In Bayern verleiht beispielsweise das Bayerische Staatsministerium für Unterricht und Kultus an Kirchen, Religions- und Weltanschauungsgemeinschaften bei Vorliegen der rechtlichen Voraussetzungen (Art. 140 GG i. V. m. Art. 137 Abs. 5 Satz 2 der Weimarer Reichsverfassung) die Eigenschaft einer Körperschaft des öffentlichen Rechts. Das Ministerium veröffentlicht eine Liste der Kirchen, Religions- und weltanschaulichen Gemeinschaften, die derzeit auf Landesebene die Eigenschaft einer Körperschaft des öffentlichen Rechts besitzen.
Die Beschränkung der Grundsteuerbefreiungen nach § 3 Absatz 1 Satz 1 Nummer 4 auf solche Religionsgesellschaften, die Körperschaften des öffentlichen Rechts sind, sowie auf jüdische Kultusgemeinden ist nicht verfassungswidrig.
Grundbesitz der Orden (Ordensgemeinschaften), religiösen Genossenschaften und Verbände ist stets nach § 3 Abs. 1 Satz 1 Nr. 4 GrStG befreit, wenn diese zu einer Religionsgesellschaft gehören, die als Körperschaft des öffentlichen Rechts gilt. Auf die teilweise regional sehr unterschiedlichen Rechtsformen der Orden, religiösen Genossenschaften und Verbände kommt es dann nicht an.

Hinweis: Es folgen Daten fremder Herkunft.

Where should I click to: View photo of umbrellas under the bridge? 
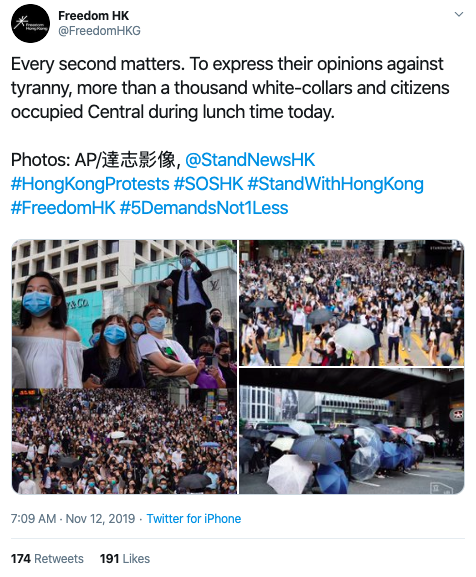352,431
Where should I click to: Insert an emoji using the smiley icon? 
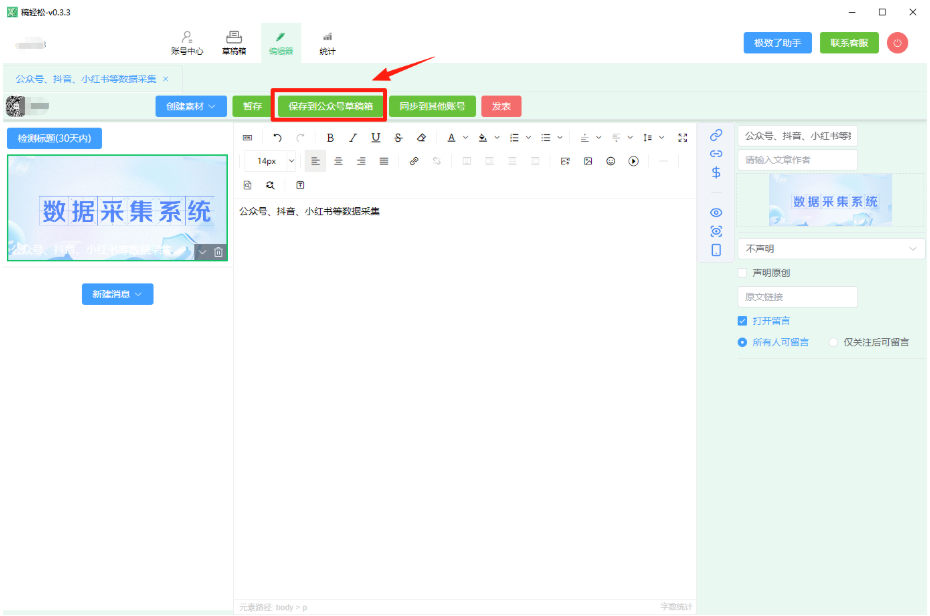tap(610, 161)
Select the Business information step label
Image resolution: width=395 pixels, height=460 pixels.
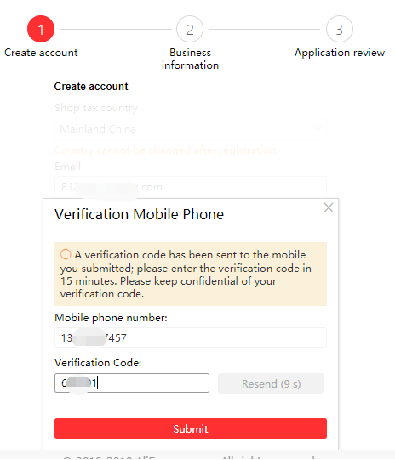[x=190, y=59]
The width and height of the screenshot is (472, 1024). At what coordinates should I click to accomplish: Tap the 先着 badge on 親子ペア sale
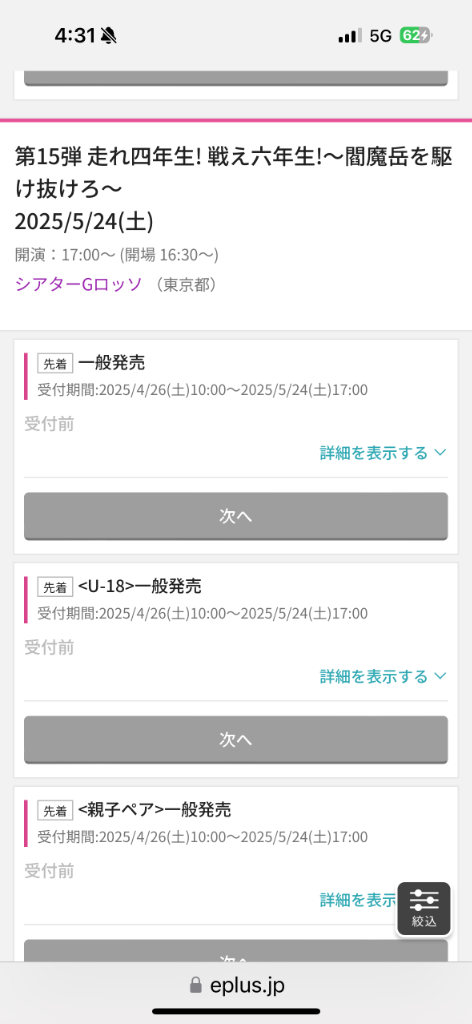[x=55, y=810]
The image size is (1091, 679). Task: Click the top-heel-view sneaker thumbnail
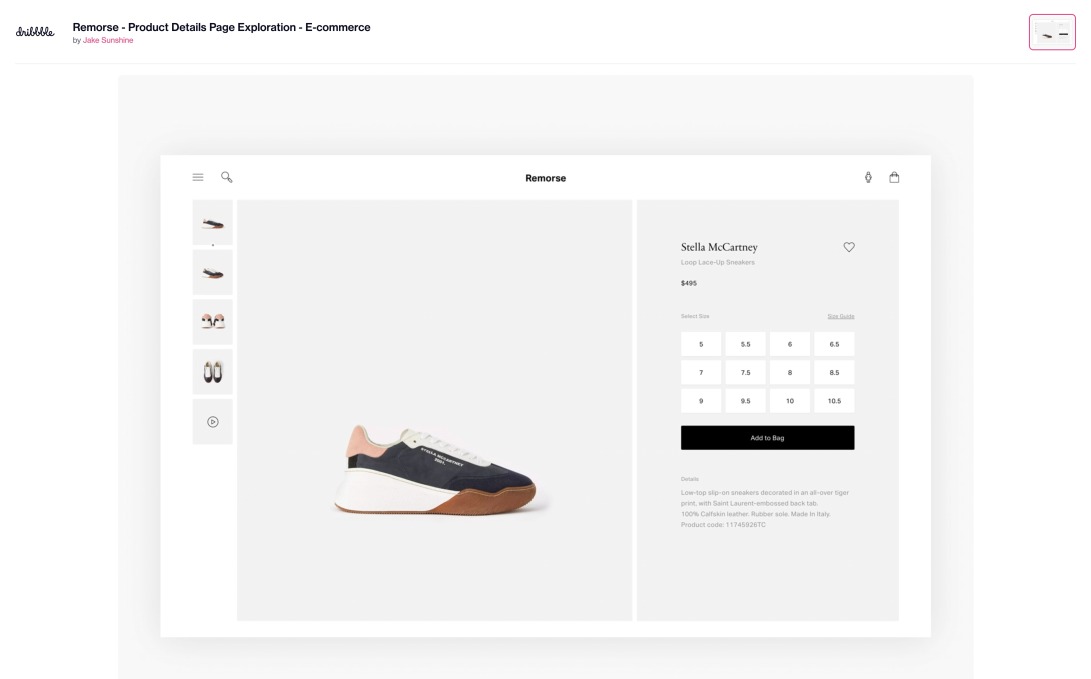tap(211, 271)
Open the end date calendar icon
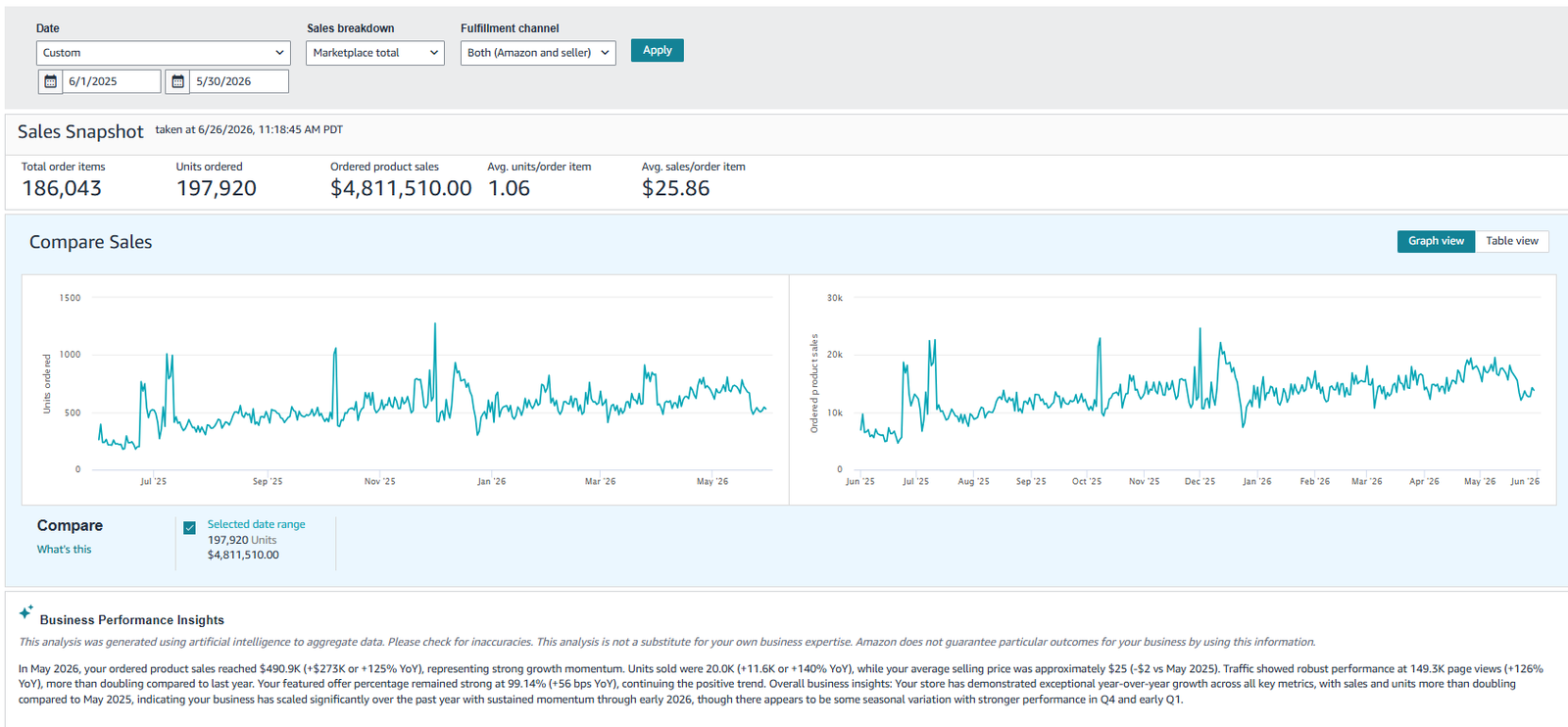 tap(177, 81)
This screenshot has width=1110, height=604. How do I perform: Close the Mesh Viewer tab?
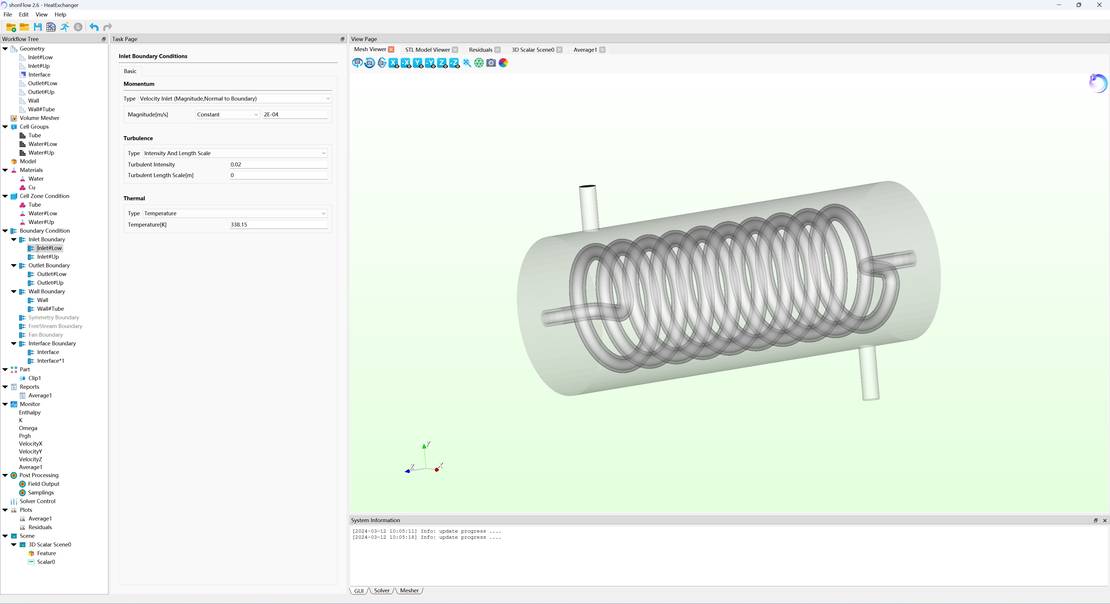click(391, 49)
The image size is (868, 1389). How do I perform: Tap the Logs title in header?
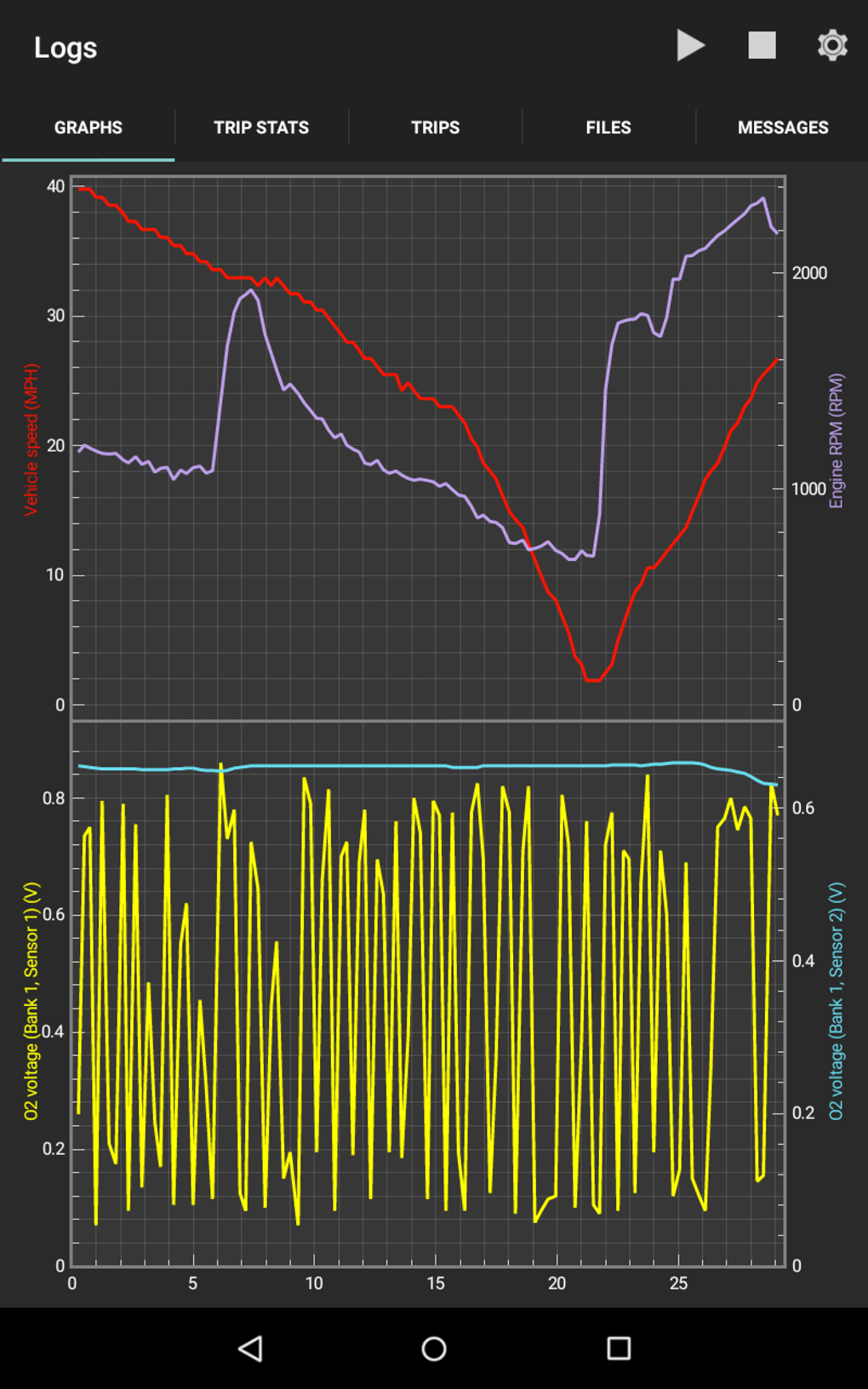pos(66,48)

Religionsgesellschaften, die keine Körperschaften des öffentlichen Rechts sind, und ausländische Religionsgesellschaften erfüllen die subjektiven Tatbestandsvoraussetzungen des § 3 Abs. 1 Satz 1 Nr. 4 GrStG nicht.
Unberührt bleiben ggf. andere Steuerbefreiungen, soweit die Voraussetzungen hierfür vorliegen. So ist der Grundbesitz einer Religionsgesellschaft des öffentlichen Rechts, der dem Gottesdienst dient, nach § 4 Nr. 1 GrStG steuerfrei. Grundbesitz einer als gemeinnützig anerkannten religiösen Vereinigung, der dem Gottesdienst dient, ist bereits nach § 3 Abs. 1 Satz 1 Nr. 3b GrStG steuerfrei.
Rz. 75
Einstweilen frei
3.6.1.2 Jüdische Kultusgemeinden
Rz. 76
Nach § 3 Abs. 1 Satz 1 Nr. 4 Satz 2 GrStG stehen den Religionsgesellschaften die jüdischen Kultusgemeinden, die nicht Körperschaften des öffentlichen Rechts sind, gleich. Mithin gilt das Erfordernis, eine Körperschaft des öffentlichen Rechts zu sein, für jüdische Kultusgemeinden ausdrücklich nicht.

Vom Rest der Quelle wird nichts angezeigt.